→ **DATA LISTING**:
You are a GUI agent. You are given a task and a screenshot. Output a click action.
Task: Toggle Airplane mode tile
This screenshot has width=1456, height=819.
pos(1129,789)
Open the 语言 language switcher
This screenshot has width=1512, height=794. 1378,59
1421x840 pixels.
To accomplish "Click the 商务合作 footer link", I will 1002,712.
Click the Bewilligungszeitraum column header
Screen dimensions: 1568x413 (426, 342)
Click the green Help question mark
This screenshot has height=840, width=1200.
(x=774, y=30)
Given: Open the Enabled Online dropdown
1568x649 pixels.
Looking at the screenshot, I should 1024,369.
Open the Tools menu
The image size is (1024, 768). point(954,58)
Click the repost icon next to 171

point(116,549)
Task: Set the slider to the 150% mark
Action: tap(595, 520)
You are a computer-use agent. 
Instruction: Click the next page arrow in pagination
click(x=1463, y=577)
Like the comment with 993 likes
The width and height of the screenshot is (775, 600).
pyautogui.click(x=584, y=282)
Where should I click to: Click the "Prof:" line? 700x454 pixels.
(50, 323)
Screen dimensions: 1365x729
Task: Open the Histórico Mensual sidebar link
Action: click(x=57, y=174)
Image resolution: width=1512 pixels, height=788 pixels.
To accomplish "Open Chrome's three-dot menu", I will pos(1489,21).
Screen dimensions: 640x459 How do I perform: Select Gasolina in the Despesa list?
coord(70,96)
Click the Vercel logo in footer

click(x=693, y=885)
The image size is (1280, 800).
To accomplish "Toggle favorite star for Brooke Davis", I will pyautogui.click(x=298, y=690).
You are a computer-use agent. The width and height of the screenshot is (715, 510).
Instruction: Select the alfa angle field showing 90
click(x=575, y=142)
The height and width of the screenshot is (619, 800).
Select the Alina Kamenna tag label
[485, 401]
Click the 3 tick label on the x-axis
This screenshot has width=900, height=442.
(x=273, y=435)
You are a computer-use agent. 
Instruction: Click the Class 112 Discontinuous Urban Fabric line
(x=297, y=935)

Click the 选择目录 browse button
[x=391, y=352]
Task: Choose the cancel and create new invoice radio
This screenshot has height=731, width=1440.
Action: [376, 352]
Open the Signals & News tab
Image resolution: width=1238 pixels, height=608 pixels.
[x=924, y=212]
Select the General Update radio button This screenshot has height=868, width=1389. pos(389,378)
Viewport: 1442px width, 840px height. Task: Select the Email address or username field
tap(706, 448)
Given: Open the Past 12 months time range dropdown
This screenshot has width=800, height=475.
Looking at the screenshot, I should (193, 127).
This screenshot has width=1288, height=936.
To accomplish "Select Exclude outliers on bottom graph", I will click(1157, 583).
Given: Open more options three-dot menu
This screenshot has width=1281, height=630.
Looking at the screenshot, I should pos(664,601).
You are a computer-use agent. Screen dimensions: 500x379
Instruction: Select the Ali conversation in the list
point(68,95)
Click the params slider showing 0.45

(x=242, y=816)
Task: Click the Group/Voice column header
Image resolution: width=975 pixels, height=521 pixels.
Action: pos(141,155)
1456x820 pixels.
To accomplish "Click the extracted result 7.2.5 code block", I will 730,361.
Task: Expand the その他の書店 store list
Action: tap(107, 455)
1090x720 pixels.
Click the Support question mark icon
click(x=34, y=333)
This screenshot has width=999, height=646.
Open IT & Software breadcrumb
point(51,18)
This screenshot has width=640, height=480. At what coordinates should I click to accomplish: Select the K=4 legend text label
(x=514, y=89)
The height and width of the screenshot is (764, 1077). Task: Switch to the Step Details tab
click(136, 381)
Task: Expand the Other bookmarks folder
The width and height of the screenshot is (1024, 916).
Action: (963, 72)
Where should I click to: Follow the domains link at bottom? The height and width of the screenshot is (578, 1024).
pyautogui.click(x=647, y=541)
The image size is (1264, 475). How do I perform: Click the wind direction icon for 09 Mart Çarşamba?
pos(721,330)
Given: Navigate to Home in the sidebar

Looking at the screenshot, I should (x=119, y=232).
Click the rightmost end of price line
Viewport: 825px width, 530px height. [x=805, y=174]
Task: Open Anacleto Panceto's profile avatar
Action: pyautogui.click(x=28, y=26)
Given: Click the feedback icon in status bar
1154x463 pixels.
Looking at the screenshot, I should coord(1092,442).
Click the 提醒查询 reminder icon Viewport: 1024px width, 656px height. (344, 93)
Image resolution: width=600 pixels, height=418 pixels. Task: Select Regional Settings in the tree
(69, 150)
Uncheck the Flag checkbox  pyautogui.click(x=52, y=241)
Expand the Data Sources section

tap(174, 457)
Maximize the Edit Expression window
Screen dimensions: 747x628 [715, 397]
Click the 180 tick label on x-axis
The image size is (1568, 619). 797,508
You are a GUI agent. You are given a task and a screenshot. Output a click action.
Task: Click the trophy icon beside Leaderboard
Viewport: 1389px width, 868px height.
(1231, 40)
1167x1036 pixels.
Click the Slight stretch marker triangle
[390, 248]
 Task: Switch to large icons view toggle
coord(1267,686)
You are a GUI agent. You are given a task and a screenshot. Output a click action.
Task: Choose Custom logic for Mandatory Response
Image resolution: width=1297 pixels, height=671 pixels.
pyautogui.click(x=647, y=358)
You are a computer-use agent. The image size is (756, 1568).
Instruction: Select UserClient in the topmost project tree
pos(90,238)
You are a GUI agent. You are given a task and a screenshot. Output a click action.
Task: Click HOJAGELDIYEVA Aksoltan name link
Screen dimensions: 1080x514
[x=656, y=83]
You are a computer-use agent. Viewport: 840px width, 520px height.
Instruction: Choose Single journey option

→ **GOAL OF THE EXERCISE**:
In the listing above, how many lines include the string "dropdown"? Reply with the number alone.

→ **SOLUTION FOR THIS EXERCISE**:
2